Reputation: 9
I am new to Beautiful Soup and to HTML and after following a tutorial, am trying to scrape this webpage with California Senators. https://www.senate.ca.gov/senators My goal is to extract senators' name, party affiliation, district and capitol office phone number and ultimately put it into a pandas DataFrame. I looked at the source code, and see h3 is a tag that will be important for name/party, that address/phone is tagged with p. If I find all rows with "h3", I get 201-- more than the number of senators. I don't quite know how to drill down on just what I want to extract. I can do the request and soup it, but am not quite sure how to extract the info I need. Any help would be appreciated. I have followed a few online tutorials, but they don't cover all cases.

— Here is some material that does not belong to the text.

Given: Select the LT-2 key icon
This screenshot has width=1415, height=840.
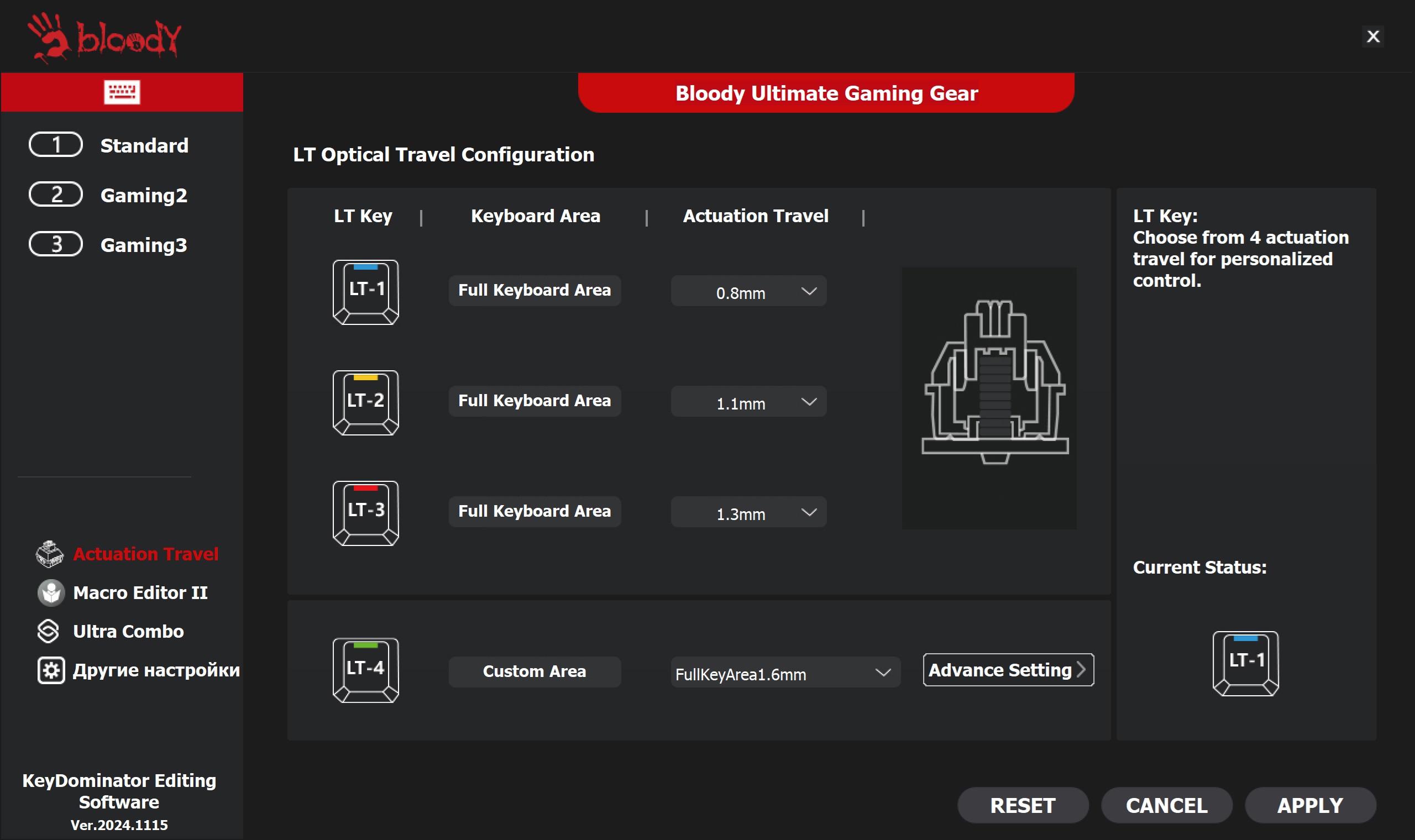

Latest try: import requests from bs4 import BeautifulSoup import pandas as pd
# Send a GET request to the website
url = "https://www.senate.ca.gov/senators"
response = requests.get(url)
# Use Beautiful Soup to parse the HTML
soup = BeautifulSoup(response.content, "html.parser")
# Find the table that contains the senator information
table = soup.find("table", {"class": "views- table cols-4"})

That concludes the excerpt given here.